WHAT TO PRODUCE:
Wherever the string "Produse" appears in a line of the listing below, report that line.

SOURCE DATA:
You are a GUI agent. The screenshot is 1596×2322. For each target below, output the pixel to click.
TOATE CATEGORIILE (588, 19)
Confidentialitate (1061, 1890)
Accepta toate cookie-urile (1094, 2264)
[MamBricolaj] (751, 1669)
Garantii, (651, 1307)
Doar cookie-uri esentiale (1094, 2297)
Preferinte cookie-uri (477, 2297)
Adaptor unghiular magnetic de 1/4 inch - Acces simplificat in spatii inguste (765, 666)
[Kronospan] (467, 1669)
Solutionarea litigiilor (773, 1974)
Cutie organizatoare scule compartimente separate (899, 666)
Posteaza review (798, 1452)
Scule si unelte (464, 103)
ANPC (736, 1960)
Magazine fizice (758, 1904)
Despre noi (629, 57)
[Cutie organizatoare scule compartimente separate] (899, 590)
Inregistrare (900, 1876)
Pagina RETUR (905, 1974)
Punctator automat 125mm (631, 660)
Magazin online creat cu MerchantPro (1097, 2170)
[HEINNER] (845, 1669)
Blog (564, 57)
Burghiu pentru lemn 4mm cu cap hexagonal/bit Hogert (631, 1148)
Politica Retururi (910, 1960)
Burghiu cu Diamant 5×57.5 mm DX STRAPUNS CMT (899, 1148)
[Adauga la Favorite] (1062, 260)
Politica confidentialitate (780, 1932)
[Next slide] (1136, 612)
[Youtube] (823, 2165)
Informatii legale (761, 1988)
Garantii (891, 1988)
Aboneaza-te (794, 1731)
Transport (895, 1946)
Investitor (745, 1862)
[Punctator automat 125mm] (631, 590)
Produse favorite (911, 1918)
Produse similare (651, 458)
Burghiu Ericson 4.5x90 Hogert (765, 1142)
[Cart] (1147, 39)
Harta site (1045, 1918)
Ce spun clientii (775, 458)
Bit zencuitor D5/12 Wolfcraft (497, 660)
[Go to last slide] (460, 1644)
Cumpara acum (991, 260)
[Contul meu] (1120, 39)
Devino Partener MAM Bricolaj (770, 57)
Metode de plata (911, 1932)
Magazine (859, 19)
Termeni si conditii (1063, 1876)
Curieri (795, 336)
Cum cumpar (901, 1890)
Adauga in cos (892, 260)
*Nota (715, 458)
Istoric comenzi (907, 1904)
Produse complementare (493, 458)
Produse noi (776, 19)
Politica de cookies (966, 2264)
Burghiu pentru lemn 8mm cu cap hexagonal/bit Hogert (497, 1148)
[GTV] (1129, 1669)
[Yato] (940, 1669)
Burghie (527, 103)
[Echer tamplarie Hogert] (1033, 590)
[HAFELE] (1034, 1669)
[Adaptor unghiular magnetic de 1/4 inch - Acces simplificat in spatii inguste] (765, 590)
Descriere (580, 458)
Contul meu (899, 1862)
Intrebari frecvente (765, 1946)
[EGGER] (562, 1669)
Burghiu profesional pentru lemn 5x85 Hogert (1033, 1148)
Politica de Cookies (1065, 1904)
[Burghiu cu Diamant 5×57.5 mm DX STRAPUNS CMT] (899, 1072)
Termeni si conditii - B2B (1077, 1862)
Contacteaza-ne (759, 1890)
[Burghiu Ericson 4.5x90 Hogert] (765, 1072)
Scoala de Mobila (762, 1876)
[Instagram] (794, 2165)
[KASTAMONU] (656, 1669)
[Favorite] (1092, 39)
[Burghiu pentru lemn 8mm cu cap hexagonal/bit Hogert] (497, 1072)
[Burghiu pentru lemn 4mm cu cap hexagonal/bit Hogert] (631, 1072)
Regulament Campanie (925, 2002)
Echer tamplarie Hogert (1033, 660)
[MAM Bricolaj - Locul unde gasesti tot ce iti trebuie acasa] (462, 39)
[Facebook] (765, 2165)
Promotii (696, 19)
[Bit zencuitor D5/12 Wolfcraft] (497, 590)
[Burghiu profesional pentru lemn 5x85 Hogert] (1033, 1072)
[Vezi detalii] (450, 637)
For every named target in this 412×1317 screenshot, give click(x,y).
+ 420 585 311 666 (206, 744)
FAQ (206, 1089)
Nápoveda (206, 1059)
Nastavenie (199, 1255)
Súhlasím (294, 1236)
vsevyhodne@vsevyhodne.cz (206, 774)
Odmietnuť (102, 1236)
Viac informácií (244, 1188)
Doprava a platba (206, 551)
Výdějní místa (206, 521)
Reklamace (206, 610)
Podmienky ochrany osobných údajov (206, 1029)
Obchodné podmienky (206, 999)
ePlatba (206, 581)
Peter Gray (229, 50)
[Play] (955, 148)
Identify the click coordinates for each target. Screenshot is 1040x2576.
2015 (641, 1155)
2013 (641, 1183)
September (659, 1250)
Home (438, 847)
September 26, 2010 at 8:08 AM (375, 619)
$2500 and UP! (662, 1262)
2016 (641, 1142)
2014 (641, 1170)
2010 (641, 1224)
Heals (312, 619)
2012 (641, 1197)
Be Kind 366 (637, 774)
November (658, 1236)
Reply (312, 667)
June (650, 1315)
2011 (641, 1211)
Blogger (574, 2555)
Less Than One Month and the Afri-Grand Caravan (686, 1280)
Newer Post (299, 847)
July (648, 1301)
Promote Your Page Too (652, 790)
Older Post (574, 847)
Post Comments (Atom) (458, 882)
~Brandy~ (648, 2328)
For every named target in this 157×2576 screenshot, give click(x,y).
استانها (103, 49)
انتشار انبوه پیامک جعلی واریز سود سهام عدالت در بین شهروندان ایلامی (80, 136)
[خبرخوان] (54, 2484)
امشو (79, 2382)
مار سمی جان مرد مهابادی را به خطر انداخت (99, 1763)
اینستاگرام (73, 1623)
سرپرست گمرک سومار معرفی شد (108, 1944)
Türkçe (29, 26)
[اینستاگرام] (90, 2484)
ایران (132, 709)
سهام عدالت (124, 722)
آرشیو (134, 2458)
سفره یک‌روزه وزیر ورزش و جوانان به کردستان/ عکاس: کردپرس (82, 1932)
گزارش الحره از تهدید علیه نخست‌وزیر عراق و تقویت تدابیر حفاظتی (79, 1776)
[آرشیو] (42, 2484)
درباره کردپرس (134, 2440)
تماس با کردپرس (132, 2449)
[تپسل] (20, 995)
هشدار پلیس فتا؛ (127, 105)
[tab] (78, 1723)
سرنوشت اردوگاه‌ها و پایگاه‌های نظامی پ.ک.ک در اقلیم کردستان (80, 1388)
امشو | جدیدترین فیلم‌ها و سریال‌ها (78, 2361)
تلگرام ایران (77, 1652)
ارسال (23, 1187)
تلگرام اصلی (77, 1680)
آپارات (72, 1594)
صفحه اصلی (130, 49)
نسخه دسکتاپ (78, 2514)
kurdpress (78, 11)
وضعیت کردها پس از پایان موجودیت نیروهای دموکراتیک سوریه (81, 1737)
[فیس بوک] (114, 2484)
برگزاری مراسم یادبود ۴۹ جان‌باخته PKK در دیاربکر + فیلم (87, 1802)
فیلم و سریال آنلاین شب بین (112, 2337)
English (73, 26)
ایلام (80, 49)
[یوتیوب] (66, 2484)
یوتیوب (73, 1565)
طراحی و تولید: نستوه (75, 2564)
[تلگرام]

COMPLETED TASK:
Produse favorite (911, 1918)
Produse similare (651, 458)
Produse complementare (493, 458)
Produse noi (776, 19)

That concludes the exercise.